INSTRUCTIONS FOR THE TASK
In the comment on Tobin below, why does the author conclude that Tobin was bound to fail? Answer in one to three sentences.

November 6, 2016

Tobin, the tragedy of After-Keynesians, and the indelible mark of incompetence

Comment on Thomas Palley on ‘James Tobin’

Blog-Reference

Thomas Palley summarizes: “Robert Dimand has written a short book, which is part of The Great Thinkers in Economics series edited by Tony Thirlwall, on Tobin’s economics. ... Dimand’s assessment of Tobin’s contribution is elegantly framed in terms of Hicks’ IS-LM model which dominated neo-Keynesian economics, and which Tobin subscribed to and sought to improve.”

Tobin’s failure consists in the fact that he sought to improve on Keynes but never realized that Keynes’s approach was fundamentally flawed from the very beginning. So, in the strict sense, any improvement of Keynes can only consist in the full replacement of Keynes. Because Tobin set himself a senseless task he was bound to fail.

RAW DATA
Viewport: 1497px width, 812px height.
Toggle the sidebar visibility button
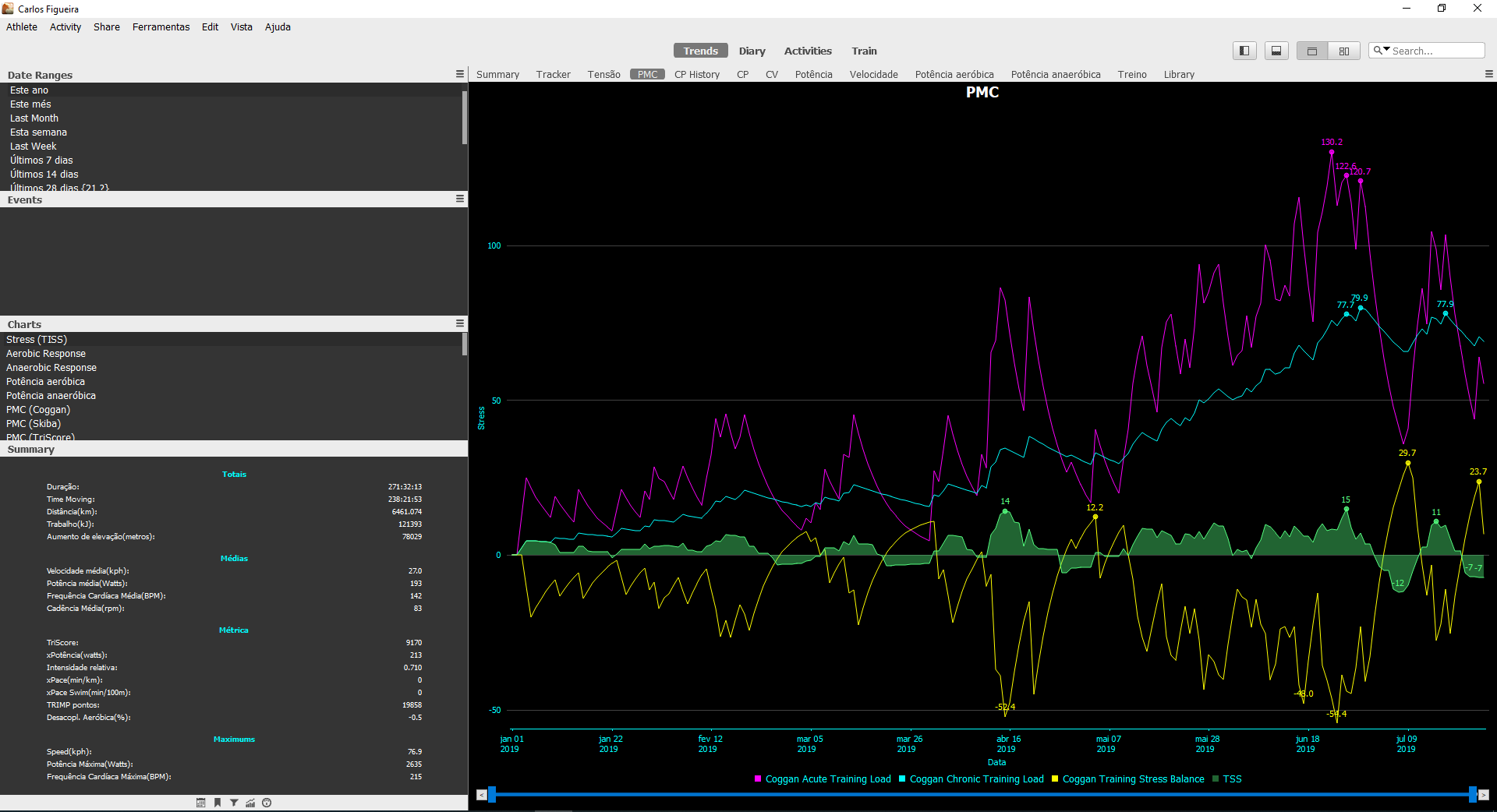(x=1244, y=51)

WORKED SOLUTION
The author holds that Keynes's approach was fundamentally flawed from the very beginning, so any improvement of Keynes could only mean replacing Keynes entirely. Tobin tried to improve on Keynes without realizing this, which the author calls a senseless task that was bound to fail.